What’s most noticeable at the forefront of Constant Memory is how similar lead vocalist Matt Joyce sounds to James Alex of Beach Slang. They have a similar effect to their vocals, but where Alex sounds overly nostalgic and sentimental, Joyce has much more urgency to his voice. Their album also has shades of 90’s Blink 182 and fellow New Jersians-The Gaslight Anthem. A song like “Rain Delay” is built on a rhythm section that’s sludgy and forceful, while the lead seems to dance on top of it. Joyce’s vocals almost become part of the rhythm section as guitarist Tyler Antonini shines. Even though lo-fi and pop punk influences shine through the most, the band dabbles into some more ambitious territory on the EP’s back half. “Need” has shades of early 2000’s indie rock a la The Strokes. The closing song “Gutted/Stepping Stone” sees the band exploring more hardcore and metal leaning territory while transitioning into the sort of upbeat pop-punk that the EP establishes.

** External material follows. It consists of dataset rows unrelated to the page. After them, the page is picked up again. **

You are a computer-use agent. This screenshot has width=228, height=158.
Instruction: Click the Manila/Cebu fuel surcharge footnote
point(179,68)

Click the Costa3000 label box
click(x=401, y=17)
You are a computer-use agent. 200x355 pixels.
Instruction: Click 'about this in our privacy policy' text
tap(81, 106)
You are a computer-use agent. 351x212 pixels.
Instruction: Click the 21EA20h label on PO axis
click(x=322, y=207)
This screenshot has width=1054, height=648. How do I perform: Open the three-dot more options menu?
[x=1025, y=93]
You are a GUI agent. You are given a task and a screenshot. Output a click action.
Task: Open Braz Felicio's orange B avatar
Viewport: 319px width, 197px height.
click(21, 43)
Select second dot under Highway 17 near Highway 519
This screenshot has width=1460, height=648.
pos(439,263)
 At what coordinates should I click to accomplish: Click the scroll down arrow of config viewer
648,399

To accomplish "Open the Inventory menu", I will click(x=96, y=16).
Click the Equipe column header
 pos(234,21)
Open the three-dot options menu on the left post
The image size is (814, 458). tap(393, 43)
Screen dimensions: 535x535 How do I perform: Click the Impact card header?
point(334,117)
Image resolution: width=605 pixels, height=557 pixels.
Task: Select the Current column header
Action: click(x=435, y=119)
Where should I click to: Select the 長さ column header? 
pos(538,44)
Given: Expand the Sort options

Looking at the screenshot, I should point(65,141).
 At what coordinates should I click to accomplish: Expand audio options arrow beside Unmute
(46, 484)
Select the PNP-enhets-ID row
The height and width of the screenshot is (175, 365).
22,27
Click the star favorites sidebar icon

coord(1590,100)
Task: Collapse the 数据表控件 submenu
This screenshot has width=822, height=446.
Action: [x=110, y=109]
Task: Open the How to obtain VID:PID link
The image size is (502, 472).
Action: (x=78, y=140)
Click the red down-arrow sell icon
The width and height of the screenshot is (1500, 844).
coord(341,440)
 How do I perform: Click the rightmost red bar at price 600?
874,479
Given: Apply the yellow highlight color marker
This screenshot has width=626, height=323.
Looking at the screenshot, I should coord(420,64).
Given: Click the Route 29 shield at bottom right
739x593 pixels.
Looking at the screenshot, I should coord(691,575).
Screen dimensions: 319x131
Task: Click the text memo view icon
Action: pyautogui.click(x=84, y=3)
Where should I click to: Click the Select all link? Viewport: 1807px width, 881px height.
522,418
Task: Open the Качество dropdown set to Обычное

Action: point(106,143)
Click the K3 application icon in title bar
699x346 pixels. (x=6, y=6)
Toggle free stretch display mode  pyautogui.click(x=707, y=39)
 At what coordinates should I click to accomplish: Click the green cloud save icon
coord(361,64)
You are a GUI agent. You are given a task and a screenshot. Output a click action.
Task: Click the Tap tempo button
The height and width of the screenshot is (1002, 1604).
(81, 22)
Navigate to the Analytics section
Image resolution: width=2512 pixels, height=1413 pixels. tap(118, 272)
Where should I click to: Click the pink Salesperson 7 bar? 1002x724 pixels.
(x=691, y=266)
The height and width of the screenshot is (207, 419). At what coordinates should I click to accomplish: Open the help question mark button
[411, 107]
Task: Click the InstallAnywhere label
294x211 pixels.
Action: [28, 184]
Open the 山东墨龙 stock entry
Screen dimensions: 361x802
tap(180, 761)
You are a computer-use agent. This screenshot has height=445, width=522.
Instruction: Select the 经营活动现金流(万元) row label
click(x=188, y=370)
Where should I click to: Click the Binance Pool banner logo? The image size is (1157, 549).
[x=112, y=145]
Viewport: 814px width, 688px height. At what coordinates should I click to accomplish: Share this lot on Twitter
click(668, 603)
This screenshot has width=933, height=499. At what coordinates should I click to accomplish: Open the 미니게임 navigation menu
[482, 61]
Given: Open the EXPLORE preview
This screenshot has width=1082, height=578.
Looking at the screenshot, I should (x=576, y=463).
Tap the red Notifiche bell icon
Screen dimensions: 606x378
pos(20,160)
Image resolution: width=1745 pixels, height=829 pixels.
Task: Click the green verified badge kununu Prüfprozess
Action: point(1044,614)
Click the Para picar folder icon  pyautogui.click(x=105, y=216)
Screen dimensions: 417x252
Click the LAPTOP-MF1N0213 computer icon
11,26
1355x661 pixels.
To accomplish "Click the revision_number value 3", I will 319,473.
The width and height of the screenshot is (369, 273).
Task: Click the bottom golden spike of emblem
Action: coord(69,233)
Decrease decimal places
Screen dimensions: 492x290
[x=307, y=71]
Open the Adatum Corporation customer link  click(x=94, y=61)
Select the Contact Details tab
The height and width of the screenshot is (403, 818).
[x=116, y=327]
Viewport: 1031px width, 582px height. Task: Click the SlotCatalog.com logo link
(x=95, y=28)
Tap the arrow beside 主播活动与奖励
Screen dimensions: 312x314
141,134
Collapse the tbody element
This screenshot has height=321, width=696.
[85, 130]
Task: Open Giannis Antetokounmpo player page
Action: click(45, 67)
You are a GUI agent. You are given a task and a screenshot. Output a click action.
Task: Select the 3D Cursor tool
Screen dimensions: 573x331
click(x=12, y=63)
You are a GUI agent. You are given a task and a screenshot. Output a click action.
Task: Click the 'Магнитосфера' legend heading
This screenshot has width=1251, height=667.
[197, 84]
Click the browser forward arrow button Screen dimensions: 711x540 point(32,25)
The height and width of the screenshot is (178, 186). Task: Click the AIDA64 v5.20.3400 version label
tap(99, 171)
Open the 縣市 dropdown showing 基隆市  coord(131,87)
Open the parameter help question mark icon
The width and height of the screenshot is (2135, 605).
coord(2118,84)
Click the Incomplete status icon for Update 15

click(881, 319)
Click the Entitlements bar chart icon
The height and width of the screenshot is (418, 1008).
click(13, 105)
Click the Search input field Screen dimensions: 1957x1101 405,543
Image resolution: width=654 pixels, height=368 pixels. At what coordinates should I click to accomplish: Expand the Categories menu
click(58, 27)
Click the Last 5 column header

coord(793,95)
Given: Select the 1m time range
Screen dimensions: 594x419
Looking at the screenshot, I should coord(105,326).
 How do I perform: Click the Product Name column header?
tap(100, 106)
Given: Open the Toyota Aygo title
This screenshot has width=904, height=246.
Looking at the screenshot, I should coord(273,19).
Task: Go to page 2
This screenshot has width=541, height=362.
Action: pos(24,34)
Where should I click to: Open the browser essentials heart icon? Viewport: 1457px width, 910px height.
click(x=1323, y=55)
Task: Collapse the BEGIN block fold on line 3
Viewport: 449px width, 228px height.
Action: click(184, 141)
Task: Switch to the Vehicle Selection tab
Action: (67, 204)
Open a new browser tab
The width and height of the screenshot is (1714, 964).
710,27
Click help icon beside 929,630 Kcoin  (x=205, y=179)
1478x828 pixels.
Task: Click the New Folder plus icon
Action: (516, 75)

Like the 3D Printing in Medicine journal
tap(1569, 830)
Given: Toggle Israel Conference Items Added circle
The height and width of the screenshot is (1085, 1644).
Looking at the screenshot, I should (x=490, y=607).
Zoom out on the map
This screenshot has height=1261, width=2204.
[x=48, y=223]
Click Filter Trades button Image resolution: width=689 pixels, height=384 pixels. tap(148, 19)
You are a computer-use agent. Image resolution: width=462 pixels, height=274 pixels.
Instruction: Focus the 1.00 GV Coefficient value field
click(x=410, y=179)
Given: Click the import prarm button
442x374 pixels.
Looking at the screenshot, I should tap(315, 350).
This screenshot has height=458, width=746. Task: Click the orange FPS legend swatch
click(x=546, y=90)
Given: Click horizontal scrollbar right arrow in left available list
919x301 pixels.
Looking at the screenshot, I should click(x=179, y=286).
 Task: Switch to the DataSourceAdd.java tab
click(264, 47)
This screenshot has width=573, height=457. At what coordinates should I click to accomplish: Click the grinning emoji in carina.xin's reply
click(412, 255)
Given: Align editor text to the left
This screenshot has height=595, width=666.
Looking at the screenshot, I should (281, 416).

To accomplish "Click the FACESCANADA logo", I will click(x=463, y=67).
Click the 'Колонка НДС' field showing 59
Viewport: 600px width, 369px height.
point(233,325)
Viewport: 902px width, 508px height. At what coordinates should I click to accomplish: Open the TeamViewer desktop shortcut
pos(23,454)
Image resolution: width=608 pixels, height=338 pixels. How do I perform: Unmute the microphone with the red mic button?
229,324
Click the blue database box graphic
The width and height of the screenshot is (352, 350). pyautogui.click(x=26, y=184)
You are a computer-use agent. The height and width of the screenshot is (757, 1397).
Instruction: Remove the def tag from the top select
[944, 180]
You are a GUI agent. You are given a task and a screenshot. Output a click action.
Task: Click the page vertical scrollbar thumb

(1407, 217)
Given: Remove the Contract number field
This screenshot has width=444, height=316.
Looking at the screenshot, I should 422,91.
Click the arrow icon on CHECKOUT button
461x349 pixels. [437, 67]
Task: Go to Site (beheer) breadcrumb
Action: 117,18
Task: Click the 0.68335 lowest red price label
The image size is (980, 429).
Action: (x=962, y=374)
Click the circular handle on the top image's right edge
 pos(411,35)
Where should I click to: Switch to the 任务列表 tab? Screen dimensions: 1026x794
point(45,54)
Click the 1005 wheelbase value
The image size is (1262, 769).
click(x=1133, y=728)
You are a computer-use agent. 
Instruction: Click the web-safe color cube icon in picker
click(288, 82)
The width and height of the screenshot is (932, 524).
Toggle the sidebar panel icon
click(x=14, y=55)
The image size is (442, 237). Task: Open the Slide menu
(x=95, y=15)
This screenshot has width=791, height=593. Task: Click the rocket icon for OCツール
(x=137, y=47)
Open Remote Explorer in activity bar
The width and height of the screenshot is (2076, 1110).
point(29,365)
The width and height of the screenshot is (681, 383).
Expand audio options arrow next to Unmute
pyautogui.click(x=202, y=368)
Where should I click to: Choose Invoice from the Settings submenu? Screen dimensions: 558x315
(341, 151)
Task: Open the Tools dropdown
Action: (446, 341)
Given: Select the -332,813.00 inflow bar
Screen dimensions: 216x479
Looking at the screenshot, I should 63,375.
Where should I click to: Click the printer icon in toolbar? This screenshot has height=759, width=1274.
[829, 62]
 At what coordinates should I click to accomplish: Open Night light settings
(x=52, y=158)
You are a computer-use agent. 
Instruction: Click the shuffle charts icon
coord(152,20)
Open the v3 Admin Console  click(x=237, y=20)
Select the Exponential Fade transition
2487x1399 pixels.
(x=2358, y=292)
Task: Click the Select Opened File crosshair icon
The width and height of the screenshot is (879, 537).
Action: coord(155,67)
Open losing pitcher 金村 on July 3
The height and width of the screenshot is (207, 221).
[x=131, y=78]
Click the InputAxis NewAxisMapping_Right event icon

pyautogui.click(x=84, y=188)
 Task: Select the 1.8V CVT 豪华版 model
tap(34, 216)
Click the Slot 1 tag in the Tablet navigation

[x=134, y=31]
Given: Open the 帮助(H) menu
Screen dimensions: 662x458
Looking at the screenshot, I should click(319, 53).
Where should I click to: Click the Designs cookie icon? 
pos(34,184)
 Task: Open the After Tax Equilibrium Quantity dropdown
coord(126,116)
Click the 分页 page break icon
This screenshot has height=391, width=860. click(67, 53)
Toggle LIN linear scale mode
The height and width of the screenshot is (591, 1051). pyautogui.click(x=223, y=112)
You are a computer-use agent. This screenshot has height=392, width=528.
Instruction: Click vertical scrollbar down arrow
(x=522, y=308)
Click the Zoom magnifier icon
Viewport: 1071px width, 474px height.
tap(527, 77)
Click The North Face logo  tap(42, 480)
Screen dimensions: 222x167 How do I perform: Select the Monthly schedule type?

The EP’s most reliable element is the fun, catchy nature of it. The EP has the bass and drums high up in the mix, which often leads to a weird balance, but bassist Sam Mazzara and drummer Mickey Blurr provide so much bounce to the band that they ground Joyce’s gritty voice and Antonini’s intense leads. They provide a platform not unlike Mike Dirnt and Tre Coole of Green Day, where there’s a certain coolness to the bounce. Part of what makes the EP so appealing is the short, no bullshit presentation of it. The longest song on the EP clocks in at 3 minutes and 42 seconds, and it packs so much into that short amount of time. The band knows when to explore outside their comfort zone and when to leave a song brief. “Michelangelo” is the angriest sounding song on the EP, echoing the discussion of anxiety in the track, and it feels like a secret track from the Scott Pilgrim Vs. The World soundtrack.
At the end of the day, Constant Memory shows a promising young band. They conjure sounds from the past 3 decades of punk without sounding nostalgic. They bring a sense of urgency with the tone of a bygone era. The band’s more ambitious tracks keep them in mind as a band to watch for their next EP or full-length.